• [Belge alıntısı]:
* * *
Yüksek Proteinli ve Yağlı Beslenmenin Metabolik Sendrom ile İlişkisi
Yazar Oya Abalar Akça • 4 Nisan 2023 • Yorumlar:
Vücudun neye ihtiyacı var ise onu yemek isteriz.
Yüksek şekerli ve karbonhidratlı besinleri fazla tüketmek insülin salınımını bozarak metabolik sendrom yarattığını bundan önceki yazılarımda açıklamıştım. Bu besinler hele ki saf ve posasız olduğunda (beyaz ekmek, pirinç, mısır, nişasta v.b) gibi besinler ise çok hızlı sindirilip, çok hızlı kana geçerek kan şekerini çok hızlı yükseltir. Bu insülin hormonunun da fazla salgılanmasına yol açarak metabolik sendroma neden olur.
Bu tür besinleri eğer yemek zorundaysak beraberinde proteinli maddeler yendiğinde daha yavaş emilebildiğini kan şekerinin ani yükselmesinin engellenebileceğini söylemiştik.
Proteinli besinlerin kan şekerinin yükselmesini engellediğini söylüyoruz. Hal böyleyken nasıl oluyor da fazla yağlı ve proteinli bir beslenme tarzı insülin salınımının artmasını sağlayarak metabolik sendroma daha da ötesi şeker hastalığına (diabetes mellitus) neden olabiliyor? Örneğin sadece et yedirip akabinde 1, 2, 3, 4’üncü saatlerde kan şekerini kontrol etsek, 1. ve 2. saatlerde yükselmediğini, 3. ve 4. saatlerden sonra yükselmeye başladığı görülür. Üstelik et, peynir ve yumurta gibi yüksek proteinli gıdalarda karbonhidrat miktarı = 0 olmasına rağmen. İçeriğinde karbonhidrat olmadığı için de insülin hormonu ile hiç etkileşmediği zannedilir. Oysa ki bir önceki yazımızda çok yüksek yağlı ve proteinli beslenen insanların daha fazla şeker hastalığı riski olduğundan söz etmiştik.
* * *
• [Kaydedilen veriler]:
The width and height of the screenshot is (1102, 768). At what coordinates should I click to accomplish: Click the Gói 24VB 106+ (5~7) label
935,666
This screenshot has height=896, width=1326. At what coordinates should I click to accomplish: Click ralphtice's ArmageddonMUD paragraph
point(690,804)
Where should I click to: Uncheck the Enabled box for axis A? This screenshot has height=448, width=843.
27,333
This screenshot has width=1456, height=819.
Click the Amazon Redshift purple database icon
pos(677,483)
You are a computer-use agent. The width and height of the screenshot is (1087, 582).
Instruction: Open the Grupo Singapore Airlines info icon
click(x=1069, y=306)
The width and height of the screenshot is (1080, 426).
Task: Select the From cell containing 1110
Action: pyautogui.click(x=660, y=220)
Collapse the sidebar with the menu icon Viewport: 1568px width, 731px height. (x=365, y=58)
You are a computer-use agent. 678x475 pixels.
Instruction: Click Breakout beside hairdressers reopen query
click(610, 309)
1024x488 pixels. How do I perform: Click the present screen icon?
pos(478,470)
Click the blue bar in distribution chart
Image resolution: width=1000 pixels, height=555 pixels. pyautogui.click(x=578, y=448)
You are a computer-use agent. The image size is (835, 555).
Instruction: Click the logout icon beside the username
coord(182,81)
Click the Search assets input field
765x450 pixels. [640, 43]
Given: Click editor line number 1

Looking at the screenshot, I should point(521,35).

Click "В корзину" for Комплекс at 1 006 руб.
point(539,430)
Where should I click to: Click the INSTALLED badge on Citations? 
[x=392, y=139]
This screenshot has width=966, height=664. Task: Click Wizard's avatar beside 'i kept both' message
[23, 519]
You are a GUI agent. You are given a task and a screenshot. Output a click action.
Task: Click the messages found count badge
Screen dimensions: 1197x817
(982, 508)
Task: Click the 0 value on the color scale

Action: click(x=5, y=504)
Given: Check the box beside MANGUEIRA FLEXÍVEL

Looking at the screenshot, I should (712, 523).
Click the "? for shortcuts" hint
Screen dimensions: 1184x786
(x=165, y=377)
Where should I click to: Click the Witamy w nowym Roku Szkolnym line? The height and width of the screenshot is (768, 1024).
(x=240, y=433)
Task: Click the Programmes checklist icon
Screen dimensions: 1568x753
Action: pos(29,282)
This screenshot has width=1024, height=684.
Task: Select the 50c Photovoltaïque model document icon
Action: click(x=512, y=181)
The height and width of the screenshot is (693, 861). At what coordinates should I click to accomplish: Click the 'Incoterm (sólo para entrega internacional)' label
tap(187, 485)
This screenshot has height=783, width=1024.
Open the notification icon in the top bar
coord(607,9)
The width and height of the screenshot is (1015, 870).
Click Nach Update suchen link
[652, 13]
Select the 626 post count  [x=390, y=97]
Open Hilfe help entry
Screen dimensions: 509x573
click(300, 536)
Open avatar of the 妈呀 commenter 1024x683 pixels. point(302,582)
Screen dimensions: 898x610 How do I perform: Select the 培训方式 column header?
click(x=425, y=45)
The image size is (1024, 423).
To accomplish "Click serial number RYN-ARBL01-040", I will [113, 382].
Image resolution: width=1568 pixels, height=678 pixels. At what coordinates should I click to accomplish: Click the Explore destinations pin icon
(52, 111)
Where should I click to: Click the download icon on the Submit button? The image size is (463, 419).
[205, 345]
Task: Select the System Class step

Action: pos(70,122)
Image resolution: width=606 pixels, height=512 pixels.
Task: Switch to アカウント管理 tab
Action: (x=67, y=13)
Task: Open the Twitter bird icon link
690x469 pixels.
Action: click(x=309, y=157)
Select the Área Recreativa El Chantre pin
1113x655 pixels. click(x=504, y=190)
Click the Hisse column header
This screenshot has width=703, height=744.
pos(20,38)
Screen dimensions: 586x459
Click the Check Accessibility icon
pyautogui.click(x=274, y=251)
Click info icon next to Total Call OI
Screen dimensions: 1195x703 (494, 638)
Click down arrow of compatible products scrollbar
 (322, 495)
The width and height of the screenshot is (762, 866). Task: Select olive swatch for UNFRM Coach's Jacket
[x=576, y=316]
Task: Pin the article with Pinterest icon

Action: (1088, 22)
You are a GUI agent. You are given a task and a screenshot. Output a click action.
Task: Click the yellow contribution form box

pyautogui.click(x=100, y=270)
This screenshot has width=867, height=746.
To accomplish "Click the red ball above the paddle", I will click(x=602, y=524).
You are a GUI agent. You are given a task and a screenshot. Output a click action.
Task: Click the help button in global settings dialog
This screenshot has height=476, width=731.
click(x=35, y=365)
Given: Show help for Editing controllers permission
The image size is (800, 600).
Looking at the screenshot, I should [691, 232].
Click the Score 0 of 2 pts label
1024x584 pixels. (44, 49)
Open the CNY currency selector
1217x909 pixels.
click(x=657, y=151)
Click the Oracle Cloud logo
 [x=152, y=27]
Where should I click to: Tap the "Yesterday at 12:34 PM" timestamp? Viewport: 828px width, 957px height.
* * *
• [Aşağıdakileri tamamlayın]:
1. Metabolik sendrom yazısında "Yüksek Proteinli ve" ifadesinden aşağı doğru "yükselmesinin engellenebileceğini söylemiştik." ifadesine kadar uzanan bölümün tamamını aynen tekrarlayın.
2. Metabolik sendrom yazısının kaldığı yerden sonrasını yazın.

• [Çözümlü sorular]:
1.
Yüksek Proteinli ve Yağlı Beslenmenin Metabolik Sendrom ile İlişkisi
Yazar Oya Abalar Akça • 4 Nisan 2023 • Yorumlar:
Vücudun neye ihtiyacı var ise onu yemek isteriz.
Yüksek şekerli ve karbonhidratlı besinleri fazla tüketmek insülin salınımını bozarak metabolik sendrom yarattığını bundan önceki yazılarımda açıklamıştım. Bu besinler hele ki saf ve posasız olduğunda (beyaz ekmek, pirinç, mısır, nişasta v.b) gibi besinler ise çok hızlı sindirilip, çok hızlı kana geçerek kan şekerini çok hızlı yükseltir. Bu insülin hormonunun da fazla salgılanmasına yol açarak metabolik sendroma neden olur.
Bu tür besinleri eğer yemek zorundaysak beraberinde proteinli maddeler yendiğinde daha yavaş emilebildiğini kan şekerinin ani yükselmesinin engellenebileceğini söylemiştik.

2.
Bütün besinler yendikten sonra sindirim kanalına gelir (mide ve bağırsaklara). Burada sindirilmek için bir takım enzim ve hormonlar salgılanır. Bu hormon ve enzimler birbirleri ile etkileşim halindedir. Şöyle de diyebiliriz; bir hormon salgılandığında diğer hormonların salınımını da artırabilir veya diğer hormonların salınımlarını durdurabilir de.
Sindirim kanalından salgılanan hormonlar insülin hormonu ile de etkileşim halindedir. Yoğun yağlı ve proteinli besinler sindirim kanalından geçerken GİP (Gastrik inhibitör peptit )adı verilen bir hormon salgılanır. Bu hormon insülin ile etkileşerek insülin salgısını artırır. İnsülin hormonu artınca kan şekeri düşer. Canımız tatlı ister. (Örnek: Balıktan sonra tatlı sunulması veya kebabın şıra ile servis yapılması yemek kültürümüze de yansımıştır.)
Canının istemesi vücudun ihtiyacını gidermek içindir. Şöyle vücudun neye ihtiyacı var ise onu yemek isteriz.
Böyle ise nasıl içeriğinde karbonhidrat miktarı = 0 olan bir besin grubunun şeker hastalığı oluşturabileceğine değinmiş olduk.
Yüksek proteinli ve yağlı besinlerin kan kolesterol ve yağlarına etkilerine daha sonraki yazılarımızda değineceğim.